* [REQUIREMENT]
The line containing "Task: Select the Period measurement icon" marks the start; extract exactly from it through the last line of the entries, and omit any pictures.

Stored items:
..........

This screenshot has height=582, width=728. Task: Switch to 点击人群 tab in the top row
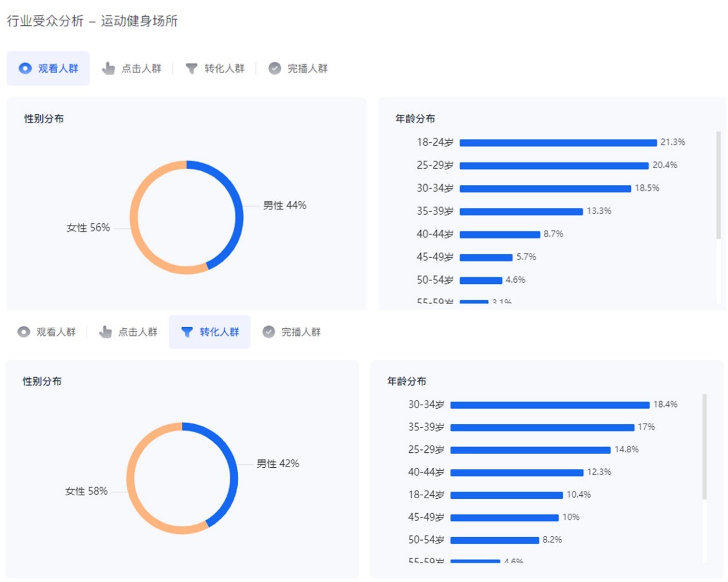pyautogui.click(x=141, y=69)
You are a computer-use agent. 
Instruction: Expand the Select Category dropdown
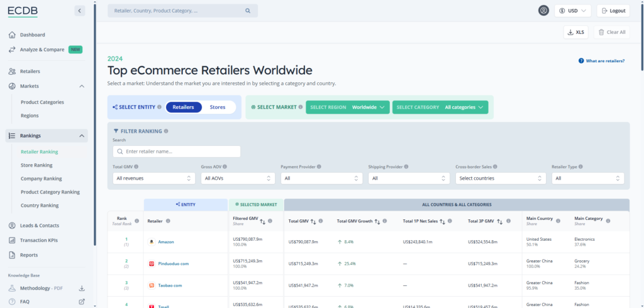[x=440, y=107]
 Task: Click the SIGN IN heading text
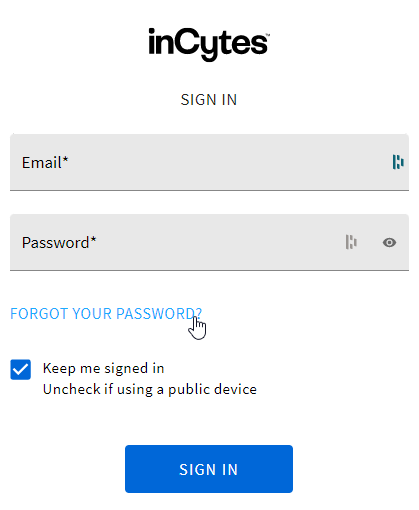209,100
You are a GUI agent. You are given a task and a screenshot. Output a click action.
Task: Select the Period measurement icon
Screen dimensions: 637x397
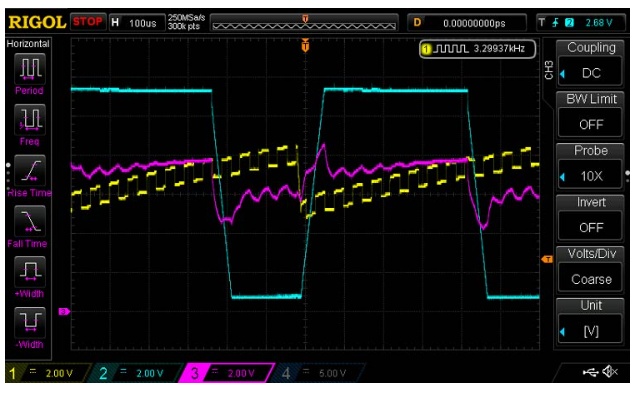30,67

..........

* [SOLUTION FOR THIS PROBLEM]
Task: Select the Period measurement icon
Screen dimensions: 637x397
30,67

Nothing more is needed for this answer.